Records from a collection
-----

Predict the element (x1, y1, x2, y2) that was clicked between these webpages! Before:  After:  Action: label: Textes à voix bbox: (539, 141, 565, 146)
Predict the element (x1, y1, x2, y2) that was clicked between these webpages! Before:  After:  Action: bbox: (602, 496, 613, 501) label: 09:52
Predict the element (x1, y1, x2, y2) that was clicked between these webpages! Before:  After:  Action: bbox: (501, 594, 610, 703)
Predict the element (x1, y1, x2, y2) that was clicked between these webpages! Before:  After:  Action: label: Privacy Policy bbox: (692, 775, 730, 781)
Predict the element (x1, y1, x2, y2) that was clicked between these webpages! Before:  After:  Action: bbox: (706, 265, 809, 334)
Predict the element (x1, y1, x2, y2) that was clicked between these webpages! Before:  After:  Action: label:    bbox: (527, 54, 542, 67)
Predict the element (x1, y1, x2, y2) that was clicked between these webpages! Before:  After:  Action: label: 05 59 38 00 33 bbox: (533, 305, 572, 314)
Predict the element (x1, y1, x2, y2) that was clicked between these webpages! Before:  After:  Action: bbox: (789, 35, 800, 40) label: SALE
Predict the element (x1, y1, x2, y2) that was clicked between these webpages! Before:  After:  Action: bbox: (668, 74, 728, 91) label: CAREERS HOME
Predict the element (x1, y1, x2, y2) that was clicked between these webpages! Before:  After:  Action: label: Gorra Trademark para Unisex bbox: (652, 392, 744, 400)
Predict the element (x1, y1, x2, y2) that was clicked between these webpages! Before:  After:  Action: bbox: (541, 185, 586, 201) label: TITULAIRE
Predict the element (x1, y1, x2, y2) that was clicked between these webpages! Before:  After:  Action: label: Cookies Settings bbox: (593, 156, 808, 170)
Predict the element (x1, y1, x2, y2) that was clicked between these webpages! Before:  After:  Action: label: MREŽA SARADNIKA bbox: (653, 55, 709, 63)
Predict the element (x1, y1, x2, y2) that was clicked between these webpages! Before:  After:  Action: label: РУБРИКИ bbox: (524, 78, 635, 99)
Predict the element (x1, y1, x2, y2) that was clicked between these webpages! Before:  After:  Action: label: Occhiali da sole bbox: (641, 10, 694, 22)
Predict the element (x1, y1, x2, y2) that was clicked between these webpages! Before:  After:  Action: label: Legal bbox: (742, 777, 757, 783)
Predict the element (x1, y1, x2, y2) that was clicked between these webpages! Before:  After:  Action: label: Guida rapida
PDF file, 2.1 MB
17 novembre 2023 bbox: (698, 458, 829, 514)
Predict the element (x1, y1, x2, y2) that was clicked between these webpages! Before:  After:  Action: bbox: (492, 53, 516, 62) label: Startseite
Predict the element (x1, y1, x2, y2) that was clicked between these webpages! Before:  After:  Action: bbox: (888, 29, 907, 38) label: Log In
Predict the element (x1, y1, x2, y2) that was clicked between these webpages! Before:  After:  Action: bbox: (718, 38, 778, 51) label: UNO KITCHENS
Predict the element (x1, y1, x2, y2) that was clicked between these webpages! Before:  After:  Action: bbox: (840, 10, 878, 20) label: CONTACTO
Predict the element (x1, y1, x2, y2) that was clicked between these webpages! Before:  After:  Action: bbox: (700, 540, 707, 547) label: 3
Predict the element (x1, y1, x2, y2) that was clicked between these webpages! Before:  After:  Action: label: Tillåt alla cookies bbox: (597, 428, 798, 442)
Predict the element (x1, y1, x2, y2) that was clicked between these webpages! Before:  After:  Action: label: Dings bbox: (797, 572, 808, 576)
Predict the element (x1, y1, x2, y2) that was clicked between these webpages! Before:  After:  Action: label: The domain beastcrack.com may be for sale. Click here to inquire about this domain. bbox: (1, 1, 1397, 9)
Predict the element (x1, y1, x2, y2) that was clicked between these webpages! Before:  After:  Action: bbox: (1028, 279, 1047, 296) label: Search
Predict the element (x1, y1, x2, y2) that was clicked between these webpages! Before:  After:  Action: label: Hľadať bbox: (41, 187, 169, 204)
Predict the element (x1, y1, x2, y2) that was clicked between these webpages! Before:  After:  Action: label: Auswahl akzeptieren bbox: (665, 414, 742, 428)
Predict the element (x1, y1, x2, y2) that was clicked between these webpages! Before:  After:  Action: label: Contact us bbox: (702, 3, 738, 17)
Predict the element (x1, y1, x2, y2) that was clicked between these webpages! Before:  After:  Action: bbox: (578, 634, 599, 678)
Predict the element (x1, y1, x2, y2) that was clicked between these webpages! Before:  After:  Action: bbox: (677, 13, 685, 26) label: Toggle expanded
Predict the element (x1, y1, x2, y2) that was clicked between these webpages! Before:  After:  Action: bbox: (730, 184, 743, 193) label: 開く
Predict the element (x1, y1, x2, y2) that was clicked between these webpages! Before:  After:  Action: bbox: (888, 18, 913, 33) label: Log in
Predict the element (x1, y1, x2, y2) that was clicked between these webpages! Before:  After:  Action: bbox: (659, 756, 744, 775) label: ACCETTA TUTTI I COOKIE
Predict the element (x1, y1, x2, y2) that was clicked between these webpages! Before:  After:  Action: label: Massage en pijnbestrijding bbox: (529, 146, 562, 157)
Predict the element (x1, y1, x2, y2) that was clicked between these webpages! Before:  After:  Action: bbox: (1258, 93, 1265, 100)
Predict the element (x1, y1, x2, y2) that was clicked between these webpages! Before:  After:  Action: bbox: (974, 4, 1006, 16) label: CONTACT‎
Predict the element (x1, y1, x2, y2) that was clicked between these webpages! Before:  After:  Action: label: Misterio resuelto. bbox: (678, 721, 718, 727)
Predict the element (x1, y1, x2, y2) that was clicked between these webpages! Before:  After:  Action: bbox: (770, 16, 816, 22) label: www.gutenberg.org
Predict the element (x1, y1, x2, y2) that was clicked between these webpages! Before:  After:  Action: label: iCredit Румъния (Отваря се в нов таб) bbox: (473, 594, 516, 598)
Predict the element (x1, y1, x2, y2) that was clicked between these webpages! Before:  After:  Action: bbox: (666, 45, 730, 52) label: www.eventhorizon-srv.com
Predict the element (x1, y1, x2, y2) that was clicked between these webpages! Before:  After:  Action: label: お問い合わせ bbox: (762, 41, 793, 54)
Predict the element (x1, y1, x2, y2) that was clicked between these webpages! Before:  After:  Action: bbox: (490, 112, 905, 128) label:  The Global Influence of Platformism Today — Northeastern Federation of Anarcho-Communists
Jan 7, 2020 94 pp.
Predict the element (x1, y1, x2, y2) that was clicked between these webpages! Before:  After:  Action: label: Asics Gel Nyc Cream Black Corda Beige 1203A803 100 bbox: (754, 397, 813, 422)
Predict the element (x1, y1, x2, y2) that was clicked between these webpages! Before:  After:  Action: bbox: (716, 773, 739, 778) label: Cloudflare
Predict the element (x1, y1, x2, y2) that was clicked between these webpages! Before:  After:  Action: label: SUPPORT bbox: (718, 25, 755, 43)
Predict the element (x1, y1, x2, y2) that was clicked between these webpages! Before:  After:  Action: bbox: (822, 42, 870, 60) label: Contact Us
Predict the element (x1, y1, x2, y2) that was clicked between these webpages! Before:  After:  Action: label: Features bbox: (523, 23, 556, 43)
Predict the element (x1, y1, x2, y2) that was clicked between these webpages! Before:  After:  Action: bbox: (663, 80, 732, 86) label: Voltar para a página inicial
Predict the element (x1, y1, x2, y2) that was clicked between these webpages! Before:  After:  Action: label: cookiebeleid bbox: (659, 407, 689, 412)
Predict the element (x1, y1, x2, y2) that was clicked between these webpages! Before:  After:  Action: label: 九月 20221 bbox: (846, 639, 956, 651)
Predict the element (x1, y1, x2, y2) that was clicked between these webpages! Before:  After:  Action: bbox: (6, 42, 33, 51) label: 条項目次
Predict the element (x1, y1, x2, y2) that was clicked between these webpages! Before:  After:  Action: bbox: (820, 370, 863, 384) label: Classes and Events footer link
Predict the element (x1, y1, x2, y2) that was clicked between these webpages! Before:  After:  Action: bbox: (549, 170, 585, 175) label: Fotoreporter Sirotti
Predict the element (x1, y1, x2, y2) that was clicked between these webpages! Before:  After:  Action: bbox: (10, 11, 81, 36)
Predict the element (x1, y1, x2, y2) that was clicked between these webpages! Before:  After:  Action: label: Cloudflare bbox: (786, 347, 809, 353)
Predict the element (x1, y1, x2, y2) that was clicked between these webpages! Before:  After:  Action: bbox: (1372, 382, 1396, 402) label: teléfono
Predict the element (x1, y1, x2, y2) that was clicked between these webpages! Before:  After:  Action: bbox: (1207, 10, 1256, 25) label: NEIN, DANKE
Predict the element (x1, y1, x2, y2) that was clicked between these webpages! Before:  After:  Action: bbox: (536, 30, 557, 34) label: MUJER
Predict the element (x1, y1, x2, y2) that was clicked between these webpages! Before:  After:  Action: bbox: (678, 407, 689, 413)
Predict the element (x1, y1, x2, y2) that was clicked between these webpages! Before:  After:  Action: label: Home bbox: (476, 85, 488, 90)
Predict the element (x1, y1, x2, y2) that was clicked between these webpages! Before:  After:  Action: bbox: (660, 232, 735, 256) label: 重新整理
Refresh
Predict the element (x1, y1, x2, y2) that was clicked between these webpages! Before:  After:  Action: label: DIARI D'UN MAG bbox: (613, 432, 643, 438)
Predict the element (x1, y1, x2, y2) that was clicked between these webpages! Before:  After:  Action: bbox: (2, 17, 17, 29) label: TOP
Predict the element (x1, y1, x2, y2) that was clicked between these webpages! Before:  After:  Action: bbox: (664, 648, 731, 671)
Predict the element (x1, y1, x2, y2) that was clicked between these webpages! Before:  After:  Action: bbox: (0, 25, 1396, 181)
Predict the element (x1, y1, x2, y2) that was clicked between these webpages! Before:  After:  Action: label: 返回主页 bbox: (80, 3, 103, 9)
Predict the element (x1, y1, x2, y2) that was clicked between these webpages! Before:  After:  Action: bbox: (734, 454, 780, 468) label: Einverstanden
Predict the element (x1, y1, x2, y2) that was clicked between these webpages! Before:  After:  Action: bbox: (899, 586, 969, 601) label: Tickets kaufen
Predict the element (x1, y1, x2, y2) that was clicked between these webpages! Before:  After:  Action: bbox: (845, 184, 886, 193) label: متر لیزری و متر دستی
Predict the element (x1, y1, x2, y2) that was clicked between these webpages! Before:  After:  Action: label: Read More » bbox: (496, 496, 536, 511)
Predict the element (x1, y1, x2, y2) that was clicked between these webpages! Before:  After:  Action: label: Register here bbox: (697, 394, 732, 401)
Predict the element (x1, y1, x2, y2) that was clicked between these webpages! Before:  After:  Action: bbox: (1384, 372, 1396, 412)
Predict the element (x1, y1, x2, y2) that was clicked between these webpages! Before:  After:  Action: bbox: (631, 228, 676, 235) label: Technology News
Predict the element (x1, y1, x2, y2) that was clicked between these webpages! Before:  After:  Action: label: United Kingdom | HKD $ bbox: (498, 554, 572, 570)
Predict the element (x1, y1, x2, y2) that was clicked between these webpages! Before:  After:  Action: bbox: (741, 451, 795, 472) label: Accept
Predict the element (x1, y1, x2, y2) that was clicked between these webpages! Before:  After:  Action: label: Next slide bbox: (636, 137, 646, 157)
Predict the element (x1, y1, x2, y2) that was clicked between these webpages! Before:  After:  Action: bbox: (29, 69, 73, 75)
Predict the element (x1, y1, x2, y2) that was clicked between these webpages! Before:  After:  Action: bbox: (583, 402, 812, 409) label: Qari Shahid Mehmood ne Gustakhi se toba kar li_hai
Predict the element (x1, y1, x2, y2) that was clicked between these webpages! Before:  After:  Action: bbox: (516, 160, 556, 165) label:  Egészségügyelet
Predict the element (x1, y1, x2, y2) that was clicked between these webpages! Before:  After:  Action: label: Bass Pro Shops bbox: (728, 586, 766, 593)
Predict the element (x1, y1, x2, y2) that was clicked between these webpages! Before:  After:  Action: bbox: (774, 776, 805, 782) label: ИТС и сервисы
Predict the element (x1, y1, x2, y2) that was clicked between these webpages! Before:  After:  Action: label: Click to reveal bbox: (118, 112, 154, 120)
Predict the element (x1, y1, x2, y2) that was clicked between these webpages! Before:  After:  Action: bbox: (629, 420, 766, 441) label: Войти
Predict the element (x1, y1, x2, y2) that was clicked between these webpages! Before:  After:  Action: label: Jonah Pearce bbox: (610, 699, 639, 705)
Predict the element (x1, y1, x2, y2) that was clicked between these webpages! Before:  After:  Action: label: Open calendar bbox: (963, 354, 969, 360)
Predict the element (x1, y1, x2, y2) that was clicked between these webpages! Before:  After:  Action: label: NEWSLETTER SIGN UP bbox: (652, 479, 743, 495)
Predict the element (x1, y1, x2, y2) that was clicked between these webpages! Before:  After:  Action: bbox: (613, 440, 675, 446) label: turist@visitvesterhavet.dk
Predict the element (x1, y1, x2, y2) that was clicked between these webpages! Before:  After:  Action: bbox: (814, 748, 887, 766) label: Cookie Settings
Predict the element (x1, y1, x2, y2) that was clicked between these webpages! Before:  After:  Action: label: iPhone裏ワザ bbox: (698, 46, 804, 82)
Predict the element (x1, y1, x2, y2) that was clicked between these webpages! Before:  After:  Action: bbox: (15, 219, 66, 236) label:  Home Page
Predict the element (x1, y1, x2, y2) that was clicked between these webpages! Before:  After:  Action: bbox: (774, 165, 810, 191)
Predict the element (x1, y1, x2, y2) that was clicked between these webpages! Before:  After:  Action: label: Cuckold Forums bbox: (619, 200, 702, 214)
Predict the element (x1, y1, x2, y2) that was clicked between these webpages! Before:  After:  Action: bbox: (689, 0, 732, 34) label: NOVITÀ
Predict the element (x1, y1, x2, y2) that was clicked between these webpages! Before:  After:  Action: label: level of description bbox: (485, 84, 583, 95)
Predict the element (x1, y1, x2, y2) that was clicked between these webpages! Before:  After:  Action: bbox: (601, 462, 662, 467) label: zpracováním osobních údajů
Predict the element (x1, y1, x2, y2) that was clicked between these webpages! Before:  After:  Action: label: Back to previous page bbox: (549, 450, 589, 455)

-----

→ **EXERCISE OBJECTIVE**:
Turn the entries from the one containing "414, 742, 428)" up to and including the one containing "193) label: 開く" into a numbered list, leaving out any blank lines.

→ **ANSWER TO THIS TASK**:
1. Predict the element (x1, y1, x2, y2) that was clicked between these webpages! Before:  After:  Action: label: Auswahl akzeptieren bbox: (665, 414, 742, 428)
2. Predict the element (x1, y1, x2, y2) that was clicked between these webpages! Before:  After:  Action: label: Contact us bbox: (702, 3, 738, 17)
3. Predict the element (x1, y1, x2, y2) that was clicked between these webpages! Before:  After:  Action: bbox: (578, 634, 599, 678)
4. Predict the element (x1, y1, x2, y2) that was clicked between these webpages! Before:  After:  Action: bbox: (677, 13, 685, 26) label: Toggle expanded
5. Predict the element (x1, y1, x2, y2) that was clicked between these webpages! Before:  After:  Action: bbox: (730, 184, 743, 193) label: 開く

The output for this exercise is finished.